According to Swift, "Breathe" is about having to depart from a someone, however, not blaming anyone. Swift believed the scenario was one of the most difficult goodbyes, "when it's nobody's fault. It just has to end." Swift explained, "It was total therapy because I came in and I was like look, 'One of my best friends, I'm gonna have to not see anymore and it's not gonna be part of what I do. It's the hardest thing to go through. It's crazy listening to the song because you would think it's about a relationship and it's really about losing a friend and having a fallout." Caillat and Swift said one of the beauties of the song was that many people would be able to relate to it because it is never specific as why the departure is occurring or whose fault it was. Caillat said in an interview that Swift "was writing about something she was going through with a band member at the time, and she was pouring her heart out about it."

==Critical reception==
"Breathe" was generally well received by music critics. Ken Tucker of Billboard said the song was suited for women of different age groups. Gary Trust, also from Billboard, wrote in January 2010 that the track had a commercial success potential that "could keep Swift's string of smashes stretching into 2011". Bruce Mitchell of the Kelowna Capital News described the song as mature and lovely, and John Law of The Sudbury Star opined that the track, alongside "You're Not Sorry", "offers clues of the artist [Swift] may become" with "hooks that'll level the competition". Bernadette McNulty of The Daily Telegraph recommended "Breathe" for download in her review of Fearless. Jim Abbott of the Orlando Sentinel opined that the acoustic arrangement of the track was a "quieter" moment on the album that showed Swift's "most appealing side". Billboards Taylor Weatherby considered the song Swift's seventh best feature. Weatherby complemented Swift's vocals, saying "she has a lovely voice that could practically sing you to sleep". He continued, describing Caillat's voice as "smooth". He concluded, "It may be the most soothing breakup song of all time."

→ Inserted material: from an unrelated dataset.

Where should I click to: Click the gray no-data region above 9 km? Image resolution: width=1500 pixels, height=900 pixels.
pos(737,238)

In less enthusiastic reviews, Jonathan Keefe of Slant Magazine thought Swift should have chosen another collaborator as he believed Caillat was inert, while Larry Rodgers in The Arizona Republic wrote that the pop-rock arrangement sounded dull.

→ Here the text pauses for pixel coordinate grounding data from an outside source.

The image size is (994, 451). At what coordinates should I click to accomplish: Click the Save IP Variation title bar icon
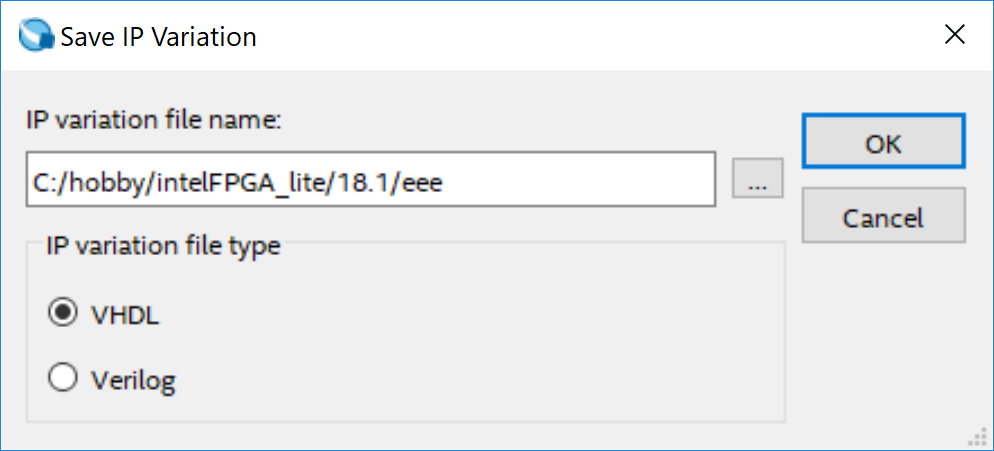(x=36, y=37)
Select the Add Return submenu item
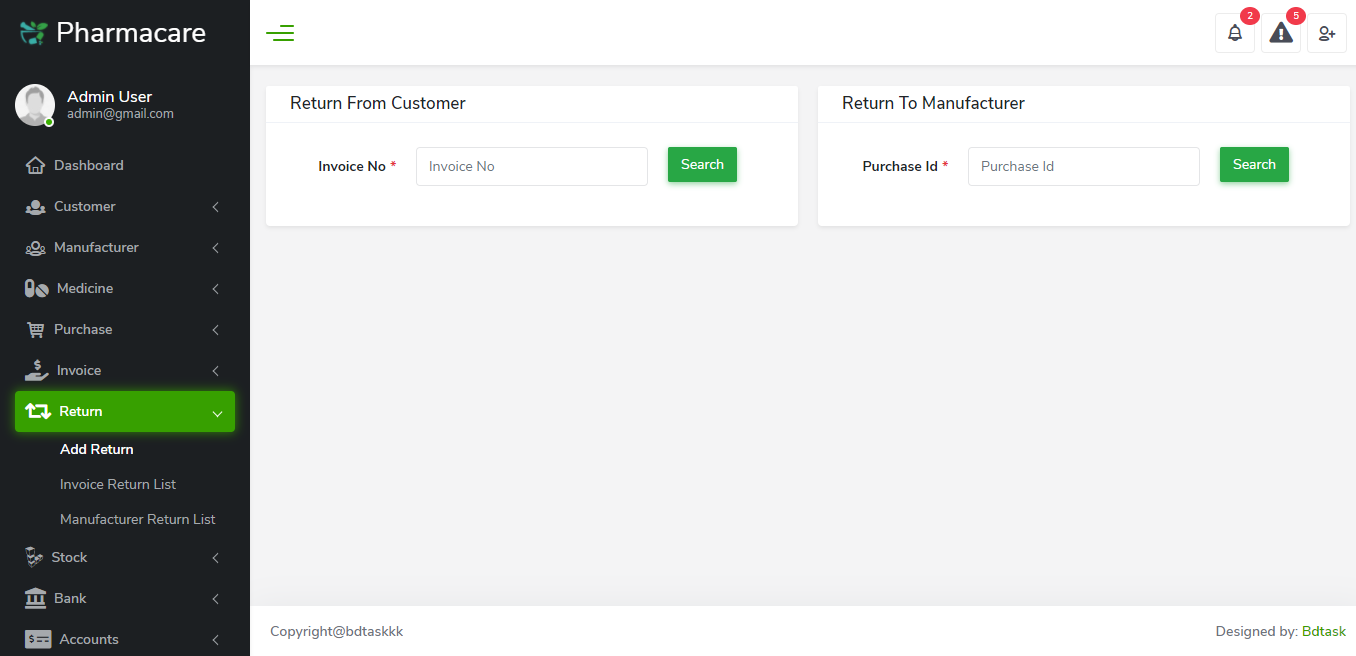This screenshot has height=656, width=1356. tap(97, 449)
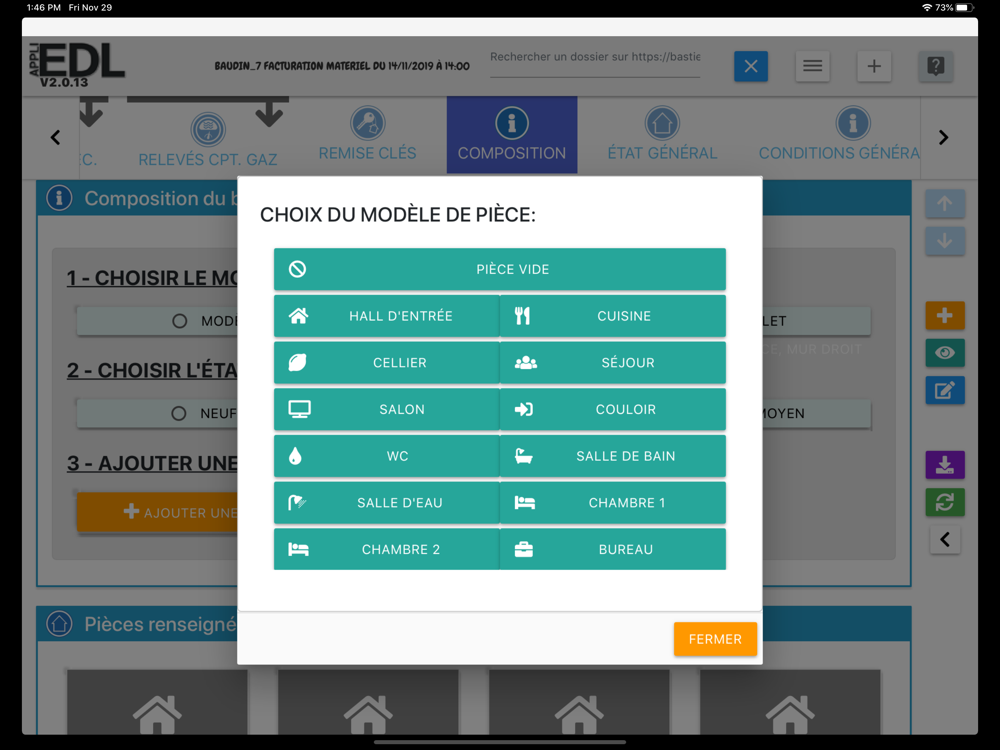1000x750 pixels.
Task: Choose the Salle de Bain bathtub icon
Action: pyautogui.click(x=524, y=456)
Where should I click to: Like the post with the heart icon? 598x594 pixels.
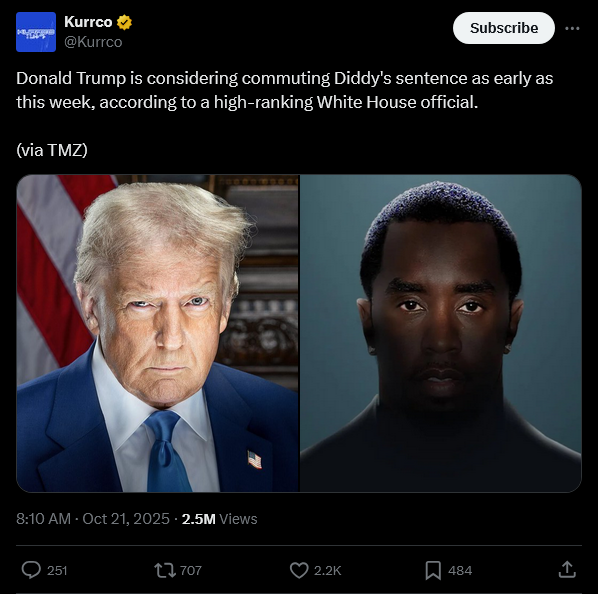pos(299,570)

"Breathe" was one of two songs featuring Caillat that was nominated for the Grammy Award for Best Pop Collaboration with Vocals in 2010, the other being Jason Mraz's "Lucky", the winner of the award. About "Breathe" not winning the award, Caillat said, "I love 'Breathe' with Taylor, but I've been performing 'Lucky' with Jason all around the world the last year, so I'm happy it won."

==Credits and personnel==
"Breathe"

- Taylor Swift – lead vocals, producer, songwriter
- Colbie Caillat – lead vocals, background vocals, harmony vocals, songwriter
- Nathan Chapman – producer, acoustic guitar
- Jonathan Yudkin – string arrangement, composition, performance
- Chad Carlson – recording
- Justin Niebank – mixing
- Drew Bollman – mixing assistant
- Hank Williams – mastering

"Breathe (Taylor's Version)"

- Christopher Rowe – vocals engineering, producer
- Taylor Swift – producer, lead vocals
- Lowell Reynolds – assistant engineer, additional engineer
- David Payne – recording engineer
- Derek Garten – additional engineer
- John Hanes – engineer
- Serban Ghenea – mixing
- Mike Meadows – acoustic guitar, mandolin, piano
- Paul Sidoti – acoustic guitar
- Amos Heller – bass guitar
- Matt Billingslea – electric guitar
- Jonathan Yudkin – strings
- Colbie Caillat – guest vocals

==Charts==

==="Breathe"===

| Chart (2008) | Peak position |
|---|---|
| US Billboard Hot 100 | 87 |

==="Breathe (Taylor's Version)"===

Chart performance for Taylor's version
| Chart (2021) | Peak position |
|---|---|
| Canada Hot 100 (Billboard) | 78 |
| Global 200 (Billboard) | 133 |
| US Bubbling Under Hot 100 (Billboard) | 8 |
| US Hot Country Songs (Billboard) | 34 |

==Certifications==

Certifications
| Region | Certification | Certified units/sales |
| Australia (ARIA) | Gold | 35,000^{‡} |
| United States (RIAA) | Gold | 500,000^{‡} |
^{‡} Sales+streaming figures based on certification alone.